The Right to Food and Nutrition Watch 2012: Democracy against hunger

Launch of the Right to Food and
Nutrition Watch in Geneva with
Flavio Valente (FIAN), Peter
Prove (EAA), Huguette
Akplogan-Dossa (ANoRF),
Abdessalam Ould Ahmed (FAO)
and Lalji Desai (WAMIP).
(Photo: FIAN International)

The fifth annual global report Right to Food and Nutrition Watch 2012 focuses on the role of democracy in the fight against hunger. Representatives of the civil society organizations that produced the study called in the launch ceremony in Geneva for a turnaround in global decision-making on the matter, because they concluded that it is impossible to combat the causes of hunger while keeping existing power relations untouched.

"Food and power are related. It is almost impossible to find one person among the powerful in society and politics worldwide, who does not have enough to eat," said Huguette Akplogan-Dossa, the Regional Coordinator of the African Network on the Right to Food (ANoRF). "The tendency is for exclusion from economic and political decision-making to go hand in hand with incidence of hunger and malnutrition."

The global report Right to Food and Nutrition Watch 2012, with the title "Who Decides About Global Food and Nutrition? – Strategies to Regain Control," gives a multitude of examples of the severe violations of the right to food and nutrition that the current food system is provoking: from forced evictions and land grabbing by companies or corrupted members of governments, as illustrated by the articles on Mexico and on the Arab Spring, to inappropriate food supply programs or speculative investments in agrofuels, described in the articles on Bangladesh, Paraguay and the Philippines.

"Those who protest because they have been deprived of their land and cannot feed their family from their work are often arrested and victims of violence. This is unacceptable," said Gerald Staberock, Secretary General of the World Organization Against Torture (OMCT).

"We can no longer accept chronic hunger or food riots being portrayed as consequences of natural disasters or anonymous market failures," stated Lalji Desai from the World Alliance of Mobile Indigenous Peoples and Nomadic Pastoralists (WAMIP) based in India. "The terrible living conditions for hundreds of millions of people actually are caused by the loss of control over their food and nutrition, and that’s why we struggle for our right to self-determination and food sovereignty."

The Right to Food and Nutrition Watch 2012 focuses on revealing who is in charge. "Far too often, agribusinesses and nutrition companies use their weight and influence to increase their profit margins, and to manipulate the rules to their interests and convenience, without regard for the best interests of small-scale food producers and the survival of their communities - let alone the moral and legal requirements of the human right to food," observed Peter Prove, Executive Director of the Ecumenical Advocacy Alliance (EAA).

In reaction, social movements and other expressions of civil society have engaged in strategies to regain people's control over food and nutrition. "With the reform of the Committee on World Food Security, an innovative way of inclusive governance has been established.
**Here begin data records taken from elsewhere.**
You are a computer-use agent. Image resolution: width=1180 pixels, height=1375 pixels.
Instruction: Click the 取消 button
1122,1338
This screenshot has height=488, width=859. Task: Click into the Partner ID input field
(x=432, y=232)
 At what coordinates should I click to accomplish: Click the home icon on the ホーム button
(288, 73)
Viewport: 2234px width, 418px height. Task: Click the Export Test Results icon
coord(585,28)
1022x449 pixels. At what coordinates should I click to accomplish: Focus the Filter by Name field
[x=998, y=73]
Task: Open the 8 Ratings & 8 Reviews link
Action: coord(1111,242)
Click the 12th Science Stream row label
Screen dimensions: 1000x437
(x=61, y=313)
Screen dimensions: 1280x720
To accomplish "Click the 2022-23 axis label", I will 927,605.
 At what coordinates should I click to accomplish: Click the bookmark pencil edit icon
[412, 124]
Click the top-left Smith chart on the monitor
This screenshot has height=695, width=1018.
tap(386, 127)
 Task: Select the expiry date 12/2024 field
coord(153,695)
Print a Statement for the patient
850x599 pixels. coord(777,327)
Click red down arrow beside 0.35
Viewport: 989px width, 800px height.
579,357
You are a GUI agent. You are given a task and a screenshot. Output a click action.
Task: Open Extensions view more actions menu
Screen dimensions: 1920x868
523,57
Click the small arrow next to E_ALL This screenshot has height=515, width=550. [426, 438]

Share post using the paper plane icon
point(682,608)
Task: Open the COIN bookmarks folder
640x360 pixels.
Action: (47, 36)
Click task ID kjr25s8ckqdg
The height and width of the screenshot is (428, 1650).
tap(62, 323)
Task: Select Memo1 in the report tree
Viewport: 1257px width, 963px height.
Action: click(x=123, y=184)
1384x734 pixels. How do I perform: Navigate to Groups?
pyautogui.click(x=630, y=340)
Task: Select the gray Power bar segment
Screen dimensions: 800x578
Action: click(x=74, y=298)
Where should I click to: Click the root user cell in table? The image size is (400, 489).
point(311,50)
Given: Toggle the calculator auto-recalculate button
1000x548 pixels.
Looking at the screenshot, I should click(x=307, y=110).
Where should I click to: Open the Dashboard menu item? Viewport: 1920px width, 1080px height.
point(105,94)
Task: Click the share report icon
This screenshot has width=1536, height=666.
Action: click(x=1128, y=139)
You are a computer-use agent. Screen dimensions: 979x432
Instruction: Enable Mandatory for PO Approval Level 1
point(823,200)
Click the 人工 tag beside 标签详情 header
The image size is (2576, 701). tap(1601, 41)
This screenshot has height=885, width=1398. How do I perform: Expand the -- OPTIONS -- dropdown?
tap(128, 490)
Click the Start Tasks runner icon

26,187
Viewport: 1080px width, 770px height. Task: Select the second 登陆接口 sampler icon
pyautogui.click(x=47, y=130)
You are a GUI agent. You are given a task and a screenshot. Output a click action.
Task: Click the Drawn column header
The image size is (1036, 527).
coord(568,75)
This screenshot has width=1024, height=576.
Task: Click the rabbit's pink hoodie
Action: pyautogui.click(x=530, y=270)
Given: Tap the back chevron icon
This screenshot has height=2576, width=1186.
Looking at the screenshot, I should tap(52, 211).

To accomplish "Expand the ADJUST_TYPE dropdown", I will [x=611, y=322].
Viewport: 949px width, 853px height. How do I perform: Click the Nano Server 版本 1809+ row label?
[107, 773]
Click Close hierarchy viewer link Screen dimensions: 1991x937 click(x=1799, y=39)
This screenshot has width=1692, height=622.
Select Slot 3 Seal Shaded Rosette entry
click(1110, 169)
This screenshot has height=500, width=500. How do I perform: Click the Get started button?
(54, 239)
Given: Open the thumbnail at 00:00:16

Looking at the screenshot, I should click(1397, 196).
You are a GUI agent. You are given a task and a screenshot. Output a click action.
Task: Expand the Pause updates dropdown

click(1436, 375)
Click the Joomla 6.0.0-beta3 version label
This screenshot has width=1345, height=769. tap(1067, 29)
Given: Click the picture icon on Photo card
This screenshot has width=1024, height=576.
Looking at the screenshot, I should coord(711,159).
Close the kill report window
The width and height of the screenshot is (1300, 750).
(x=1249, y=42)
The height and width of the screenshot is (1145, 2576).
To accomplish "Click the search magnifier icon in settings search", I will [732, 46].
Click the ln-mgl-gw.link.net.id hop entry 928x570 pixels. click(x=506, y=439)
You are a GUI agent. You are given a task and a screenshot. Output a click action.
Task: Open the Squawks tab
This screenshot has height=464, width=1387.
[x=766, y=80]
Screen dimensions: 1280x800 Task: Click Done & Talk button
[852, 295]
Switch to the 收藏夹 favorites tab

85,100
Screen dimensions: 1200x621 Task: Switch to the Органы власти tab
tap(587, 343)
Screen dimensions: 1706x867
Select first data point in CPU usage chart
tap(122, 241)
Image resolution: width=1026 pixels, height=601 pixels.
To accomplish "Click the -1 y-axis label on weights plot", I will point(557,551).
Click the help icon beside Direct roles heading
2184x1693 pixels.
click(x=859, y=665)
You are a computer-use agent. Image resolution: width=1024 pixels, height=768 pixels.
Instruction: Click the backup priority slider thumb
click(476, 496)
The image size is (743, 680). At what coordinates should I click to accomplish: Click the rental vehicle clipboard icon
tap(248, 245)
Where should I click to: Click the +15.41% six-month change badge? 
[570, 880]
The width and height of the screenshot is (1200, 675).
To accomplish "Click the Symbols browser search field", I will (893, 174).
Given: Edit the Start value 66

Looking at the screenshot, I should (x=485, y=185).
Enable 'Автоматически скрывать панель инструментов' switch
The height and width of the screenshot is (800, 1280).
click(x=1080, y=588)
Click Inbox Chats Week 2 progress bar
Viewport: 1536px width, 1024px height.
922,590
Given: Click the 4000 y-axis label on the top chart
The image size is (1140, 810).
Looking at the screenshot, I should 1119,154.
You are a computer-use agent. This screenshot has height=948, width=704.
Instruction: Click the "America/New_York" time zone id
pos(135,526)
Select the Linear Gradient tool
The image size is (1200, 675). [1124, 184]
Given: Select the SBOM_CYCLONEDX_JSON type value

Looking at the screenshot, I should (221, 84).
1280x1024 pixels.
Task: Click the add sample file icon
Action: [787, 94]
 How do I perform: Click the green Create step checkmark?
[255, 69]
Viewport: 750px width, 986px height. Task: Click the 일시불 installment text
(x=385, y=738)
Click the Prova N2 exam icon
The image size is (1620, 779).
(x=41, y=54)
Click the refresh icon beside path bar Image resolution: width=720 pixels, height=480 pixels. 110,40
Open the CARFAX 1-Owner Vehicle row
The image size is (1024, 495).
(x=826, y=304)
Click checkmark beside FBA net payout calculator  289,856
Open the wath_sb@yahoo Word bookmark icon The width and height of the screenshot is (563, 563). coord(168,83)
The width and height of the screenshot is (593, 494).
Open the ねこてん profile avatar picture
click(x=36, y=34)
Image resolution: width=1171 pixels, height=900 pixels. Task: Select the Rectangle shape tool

It has been a breakthrough for those civil society groups that traditionally have been excluded from decision making processes on all levels," said Flavio Valente, Secretary General of FIAN International. "The time has come to occupy political space and fight for the primacy of human rights."

This report is published annually since 2008 by Brot für die Welt (Bread for the World), the Interchurch Organization for Development Cooperation (ICCO) and FIAN International, in partnership with the African Network on the Right to Food (ANoRF), Centro Internazionale Crocevia, DanChurchAid (DCA), Ecumenical Advocacy Alliance (EAA), Habitat International Coalition (HIC), Inter-American Platform for Human Rights for Democracy and Development (PIDHDD), International Indian Treaty Council (IITC), the Observatory on Economic, Social and Cultural Rights (ODESC), People’s Health Movement (PHM), US Food Sovereignty Alliance (USFSA), World Alliance for Breastfeeding Action (WABA) and the World Organisation Against Torture (OMCT).

 

Who is really in control?

The Right to Food and Nutrition Watch 2012 focuses on exposing who is really in control of decision and policy-making when it comes to food and nutrition. It analyzes the chain of power to ultimately unravel the structural causes underlying the millions of cases of hunger and malnutrition that are currently affecting a large part of the world’s population.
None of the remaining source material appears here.